The use of robots has not yet found widespread use in gynecology. So far, there have been no advantages over conventional methods, while the costs are considerably higher and the operating time is considerably longer. Laparoscopy (laparoscopy) is a procedure in which the intestines in the abdomen are examined and minor surgical procedures are performed. Compared to open abdominal surgery (open surgery), laparoscopy only requires two to three small incisions (approximately one to two centimeters). This is used to insert laparoscopes and other instruments into the abdominal cavity (keyhole surgery). The main advantage of this so called minimally invasive surgery is that it reduces the burden on the patient. The first human laparoscopy was performed in 1910.

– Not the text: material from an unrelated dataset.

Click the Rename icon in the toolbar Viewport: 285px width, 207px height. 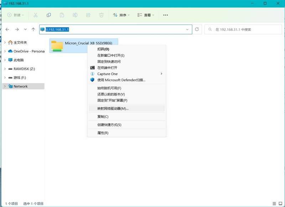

During laparoscopy, the surgeon can view abdominal organs such as the liver, small and large intestines, or internal organs of the genitals on the monitor. If pathological changes (such as inflammation, cancer) are suspected, tissue samples (biopsy) can be taken and then examined under a microscope. In addition, small surgical interventions can be carried out on the organs. After the laparoscopy, the skin incision was sutured and the gas was released again. Depending on the procedure, you can be discharged from the hospital the same day or a few days after the laparoscopy. If other tests (such as ultrasound (x-ray), x-ray) do not give clear results, laparoscopy can be done for diagnostic reasons, e.g. B. to clarify unclear abdominal complaints. In addition, in many cases laparoscopy is a less invasive alternative (body contact) to open abdominal surgery (open surgery). Laparoscopy is not recommended for certain diseases such as coagulopathy, intestinal obstruction, peritonitis, or severe cardiovascular disease. During laparoscopy, the surgeon can determine that open surgery is needed. This is the case, for example, if the result found is greater than the result originally assumed and the keyhole approach cannot be dealt with. Complications (such as profuse bleeding) may also require an abdominal incision.